◆ **EXERCISE REQUIREMENTS**
Reproduce the data verbatim, starting at the line that contains "In order to" and stopping after the line that contains "tab-0: 分时 is located at coordinates (15, 7).".

---- GIVEN RECORDS

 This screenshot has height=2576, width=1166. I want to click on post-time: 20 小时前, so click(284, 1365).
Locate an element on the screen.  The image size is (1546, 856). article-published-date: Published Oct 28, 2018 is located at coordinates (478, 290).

--------
---- GIVEN RECORDS

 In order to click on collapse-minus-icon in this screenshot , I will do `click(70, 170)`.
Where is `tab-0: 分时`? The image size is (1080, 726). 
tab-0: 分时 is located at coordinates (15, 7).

--------

◆ **ANSWER FOR THIS EXERCISE**
 In order to click on collapse-minus-icon in this screenshot , I will do `click(70, 170)`.
Where is `tab-0: 分时`? The image size is (1080, 726). 
tab-0: 分时 is located at coordinates (15, 7).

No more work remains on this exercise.